▶ _EXERCISE_: Please write out exactly, without any picture, each line from the first in the listing through the line that includes "You are a computer-use agent.".

▶ _DATA FOR THE TASK_:
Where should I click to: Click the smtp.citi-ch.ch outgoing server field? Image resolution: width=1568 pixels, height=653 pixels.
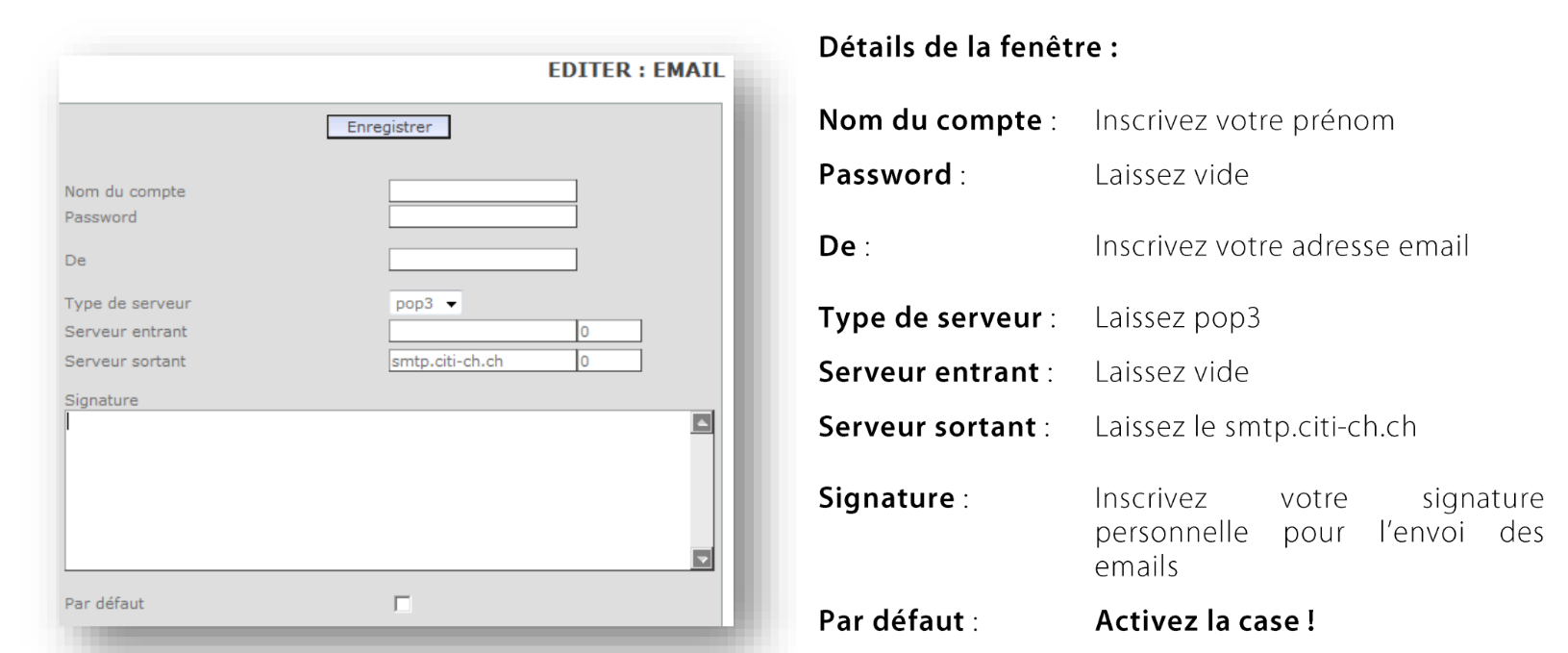click(483, 362)
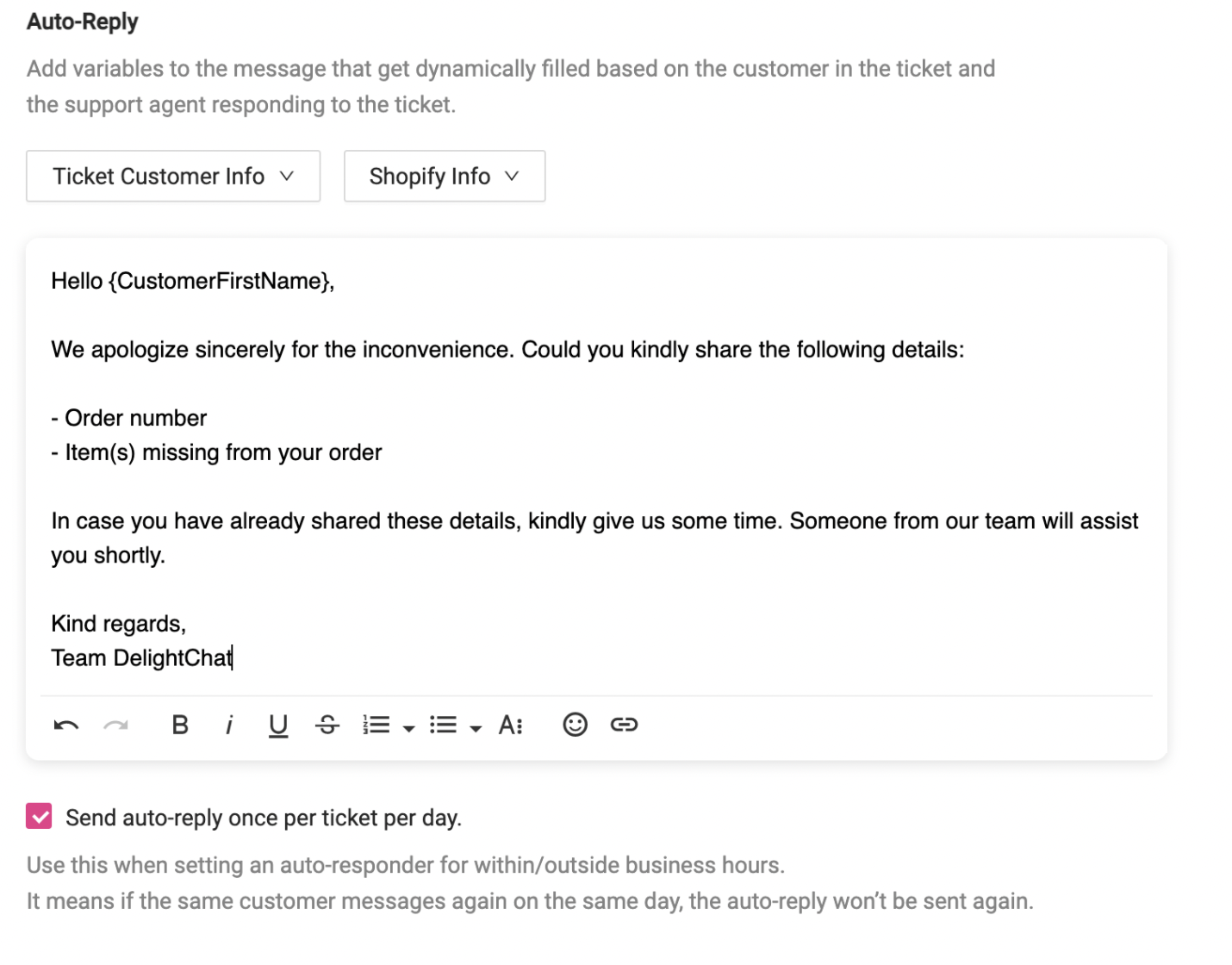Click the text size icon
Image resolution: width=1232 pixels, height=965 pixels.
510,725
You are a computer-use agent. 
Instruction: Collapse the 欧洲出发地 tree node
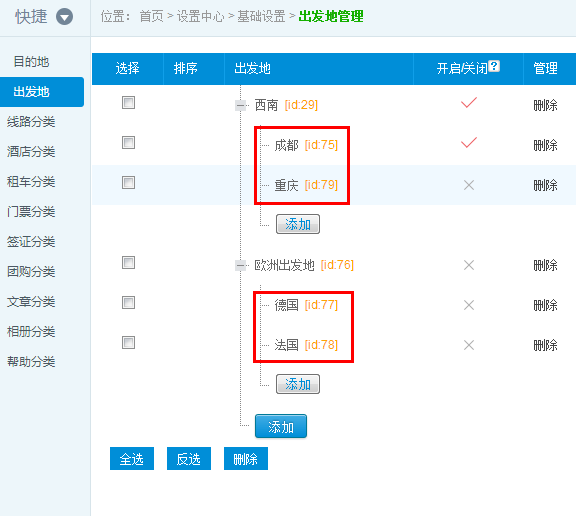point(241,265)
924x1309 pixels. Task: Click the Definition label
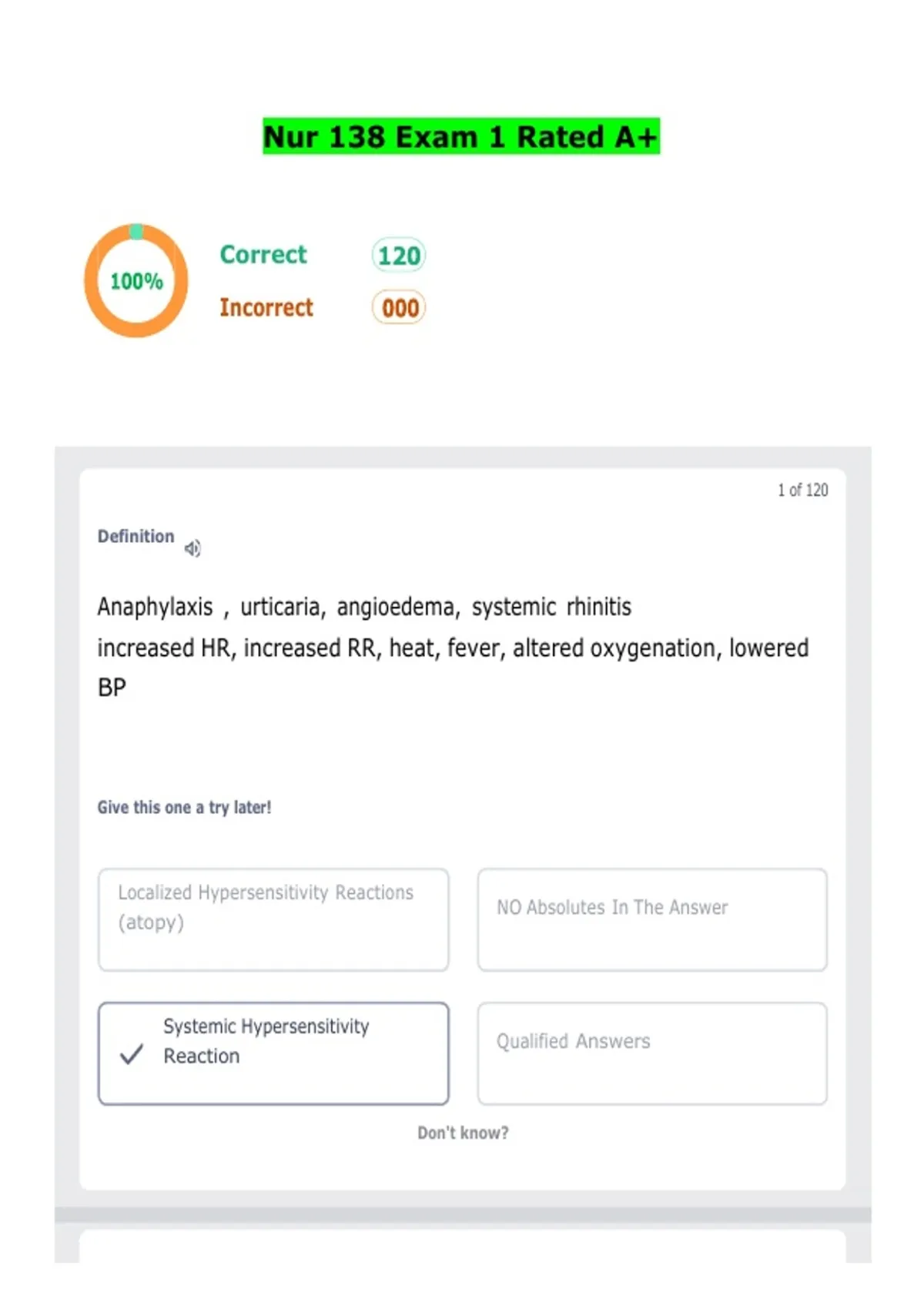[136, 536]
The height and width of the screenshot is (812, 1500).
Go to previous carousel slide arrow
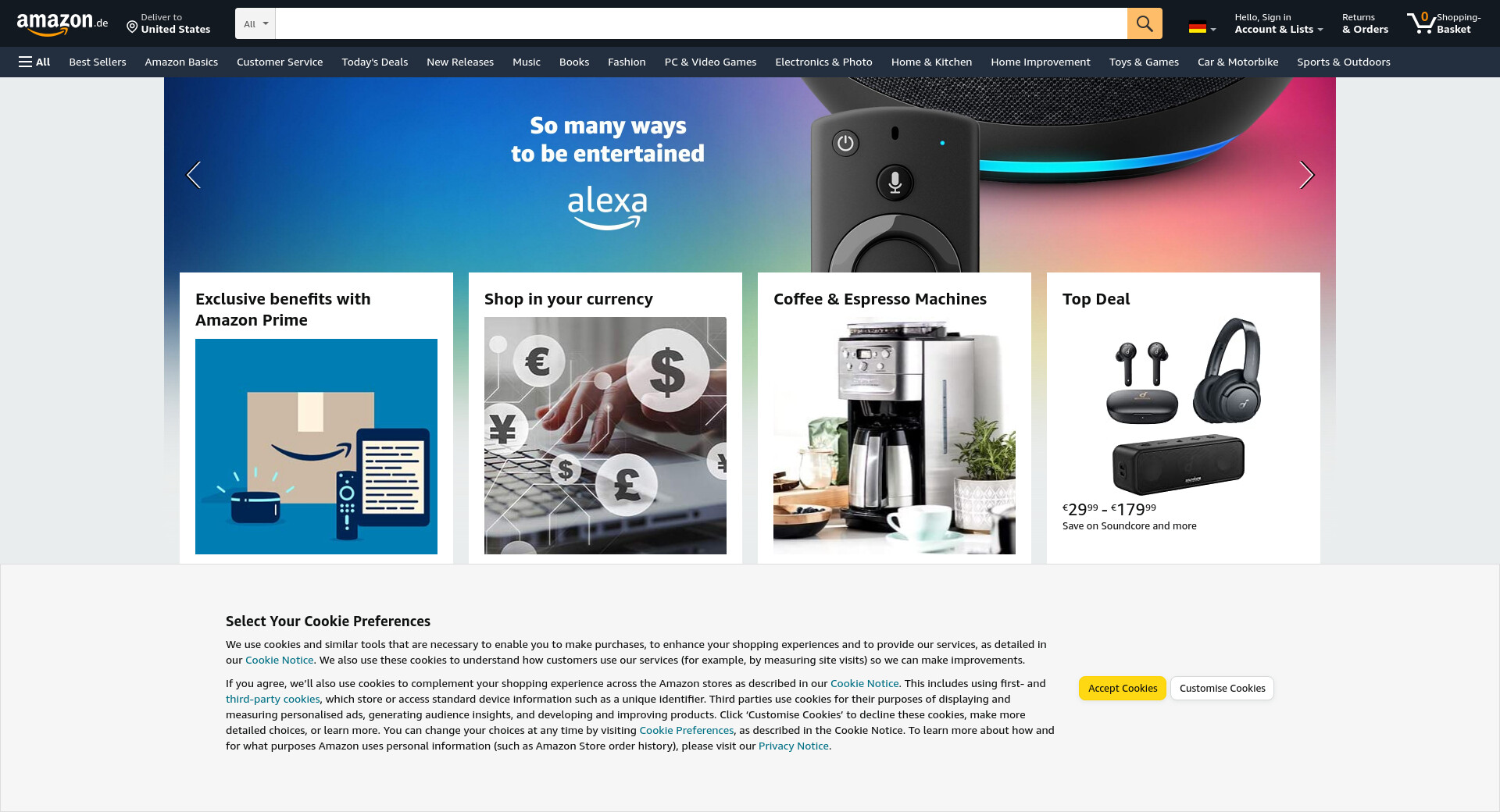[194, 175]
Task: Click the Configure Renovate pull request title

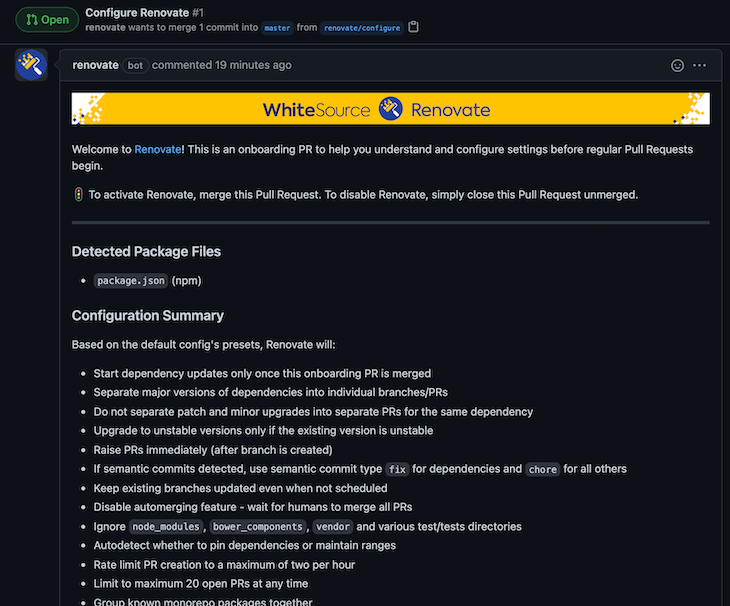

▶ _TASK OUTPUT_:
Where should I click to: Click the smtp.citi-ch.ch outgoing server field? Image resolution: width=1568 pixels, height=653 pixels.
click(483, 362)
Click the text size icon
Image resolution: width=1232 pixels, height=965 pixels.
510,725
You are a computer-use agent. 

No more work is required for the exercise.